**Exercise**.
All of the data needs to be reproduced with no alterations.

Stored data:
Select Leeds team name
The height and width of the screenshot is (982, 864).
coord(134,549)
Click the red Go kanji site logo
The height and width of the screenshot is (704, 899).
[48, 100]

**Task result**.
Select Leeds team name
The height and width of the screenshot is (982, 864).
coord(134,549)
Click the red Go kanji site logo
The height and width of the screenshot is (704, 899).
[48, 100]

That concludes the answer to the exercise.